• DATA EXTRACTS:
------------------------------------

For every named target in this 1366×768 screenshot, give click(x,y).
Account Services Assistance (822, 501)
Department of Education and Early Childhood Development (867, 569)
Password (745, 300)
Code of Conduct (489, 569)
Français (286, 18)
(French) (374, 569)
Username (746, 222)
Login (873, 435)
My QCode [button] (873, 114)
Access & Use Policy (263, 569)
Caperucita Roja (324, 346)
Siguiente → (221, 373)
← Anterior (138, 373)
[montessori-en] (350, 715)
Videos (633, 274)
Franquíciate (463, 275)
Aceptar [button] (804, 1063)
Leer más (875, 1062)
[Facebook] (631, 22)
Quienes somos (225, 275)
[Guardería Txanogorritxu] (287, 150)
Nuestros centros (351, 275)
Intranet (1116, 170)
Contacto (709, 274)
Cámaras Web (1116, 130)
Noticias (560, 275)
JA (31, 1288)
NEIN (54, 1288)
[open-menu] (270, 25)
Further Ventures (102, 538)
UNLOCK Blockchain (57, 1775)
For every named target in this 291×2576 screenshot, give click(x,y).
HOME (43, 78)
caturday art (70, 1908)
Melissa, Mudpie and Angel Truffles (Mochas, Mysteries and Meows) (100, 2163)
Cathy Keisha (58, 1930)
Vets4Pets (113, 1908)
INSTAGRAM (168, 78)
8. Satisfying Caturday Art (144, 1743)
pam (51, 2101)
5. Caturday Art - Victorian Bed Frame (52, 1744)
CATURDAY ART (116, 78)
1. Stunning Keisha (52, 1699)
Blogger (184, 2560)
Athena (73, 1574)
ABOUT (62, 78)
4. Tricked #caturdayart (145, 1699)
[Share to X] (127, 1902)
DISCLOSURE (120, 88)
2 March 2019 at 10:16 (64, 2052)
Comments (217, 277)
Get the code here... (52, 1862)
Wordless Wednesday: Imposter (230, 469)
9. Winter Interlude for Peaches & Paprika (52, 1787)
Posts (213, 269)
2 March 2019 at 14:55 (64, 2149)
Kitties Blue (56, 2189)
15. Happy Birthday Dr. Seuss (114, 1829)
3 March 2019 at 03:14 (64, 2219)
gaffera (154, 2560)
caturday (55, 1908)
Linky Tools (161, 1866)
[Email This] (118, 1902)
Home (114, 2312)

------------------------------------

• TASK STATEMENT:
Print the listing in full, exactly as given.

• SOLVED PROBLEM:
For every named target in this 1366×768 screenshot, give click(x,y).
Account Services Assistance (822, 501)
Department of Education and Early Childhood Development (867, 569)
Password (745, 300)
Code of Conduct (489, 569)
Français (286, 18)
(French) (374, 569)
Username (746, 222)
Login (873, 435)
My QCode [button] (873, 114)
Access & Use Policy (263, 569)
Caperucita Roja (324, 346)
Siguiente → (221, 373)
← Anterior (138, 373)
[montessori-en] (350, 715)
Videos (633, 274)
Franquíciate (463, 275)
Aceptar [button] (804, 1063)
Leer más (875, 1062)
[Facebook] (631, 22)
Quienes somos (225, 275)
[Guardería Txanogorritxu] (287, 150)
Nuestros centros (351, 275)
Intranet (1116, 170)
Contacto (709, 274)
Cámaras Web (1116, 130)
Noticias (560, 275)
JA (31, 1288)
NEIN (54, 1288)
[open-menu] (270, 25)
Further Ventures (102, 538)
UNLOCK Blockchain (57, 1775)
For every named target in this 291×2576 screenshot, give click(x,y).
HOME (43, 78)
caturday art (70, 1908)
Melissa, Mudpie and Angel Truffles (Mochas, Mysteries and Meows) (100, 2163)
Cathy Keisha (58, 1930)
Vets4Pets (113, 1908)
INSTAGRAM (168, 78)
8. Satisfying Caturday Art (144, 1743)
pam (51, 2101)
5. Caturday Art - Victorian Bed Frame (52, 1744)
CATURDAY ART (116, 78)
1. Stunning Keisha (52, 1699)
Blogger (184, 2560)
Athena (73, 1574)
ABOUT (62, 78)
4. Tricked #caturdayart (145, 1699)
[Share to X] (127, 1902)
DISCLOSURE (120, 88)
2 March 2019 at 10:16 (64, 2052)
Comments (217, 277)
Get the code here... (52, 1862)
Wordless Wednesday: Imposter (230, 469)
9. Winter Interlude for Peaches & Paprika (52, 1787)
Posts (213, 269)
2 March 2019 at 14:55 (64, 2149)
Kitties Blue (56, 2189)
15. Happy Birthday Dr. Seuss (114, 1829)
3 March 2019 at 03:14 (64, 2219)
gaffera (154, 2560)
caturday (55, 1908)
Linky Tools (161, 1866)
[Email This] (118, 1902)
Home (114, 2312)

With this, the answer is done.